Is going home enough for Cavaliers to turn series around?
OAKLAND —The Cleveland Cavaliers have been a different team at home this year in the playoffs.
They have won eight in a row. The Cavaliers’ offense is 7.9 points per 100 possessions better in Quicken Loans Arena, and their defense is 7.4 per 100 better. At home, the Cavaliers shoot 37 percent from three (31 percent on the road) and they outscore opponents by 8 points per 100 (they get outscored by almost that much on the road).
Is that enough to make these 2018 NBA Finals a series? There still seemed to be a spark in the Cavaliers’ locker room after Game 2, is that enough to ignite the fuel on a home court?

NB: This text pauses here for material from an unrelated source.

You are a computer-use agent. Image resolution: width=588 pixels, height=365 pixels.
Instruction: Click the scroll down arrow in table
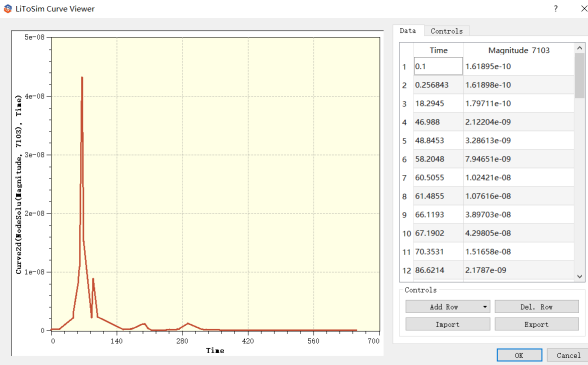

Or are these Cavaliers defeated already? Are we in for a repeat of 2017, when the Cavaliers came home down 0-2 to the Warriors, got 39 points, 11 rebounds, and nine assists from LeBron James, and still lost to go down in an insurmountable 0-3 hole?
“We have to make sure that we really bring it in Game 3, because, I mean, that’s really the game right there,” Kevin Love said. “This is a team that you don’t want to be down 0-3 against. We know that…
“Home-court advantage is, can be a real thing. I mean, you look at how good the Warriors are here at Oracle, it’s the same for us at home” Love continued. “We feel like we feed off of our crowd. We really get up to play at home. You know, we know that come Wednesday we’re going to have to be better.”
Cleveland does have to be better, but they have been at home in the postseason. At home the Cavaliers’ role players have been the big difference — they have hit shots, particularly threes. Through the first two games of the Finals, the Cavaliers have shot 19-of-64 from three (29.7 percent). Get that up near their playoff home court average of 37 percent and things look better.
Overall, the Cavaliers have played with better energy and just looked more comfortable at home. Which may be good, but LeBron James doesn’t want his team to lean on that.
“We want to continue to be uncomfortable. Just because we’re going home doesn’t mean we can relax,” LeBron said. “This is the last team in the world you want to relax against. They’ve proven they can win on someone else’s floor, no matter if it’s through adversity as people may call it like when they were going through the Rockets series or whatever the case may be. They’ve proven they can win on someone else’s floor and do it in any fashion, in any way.”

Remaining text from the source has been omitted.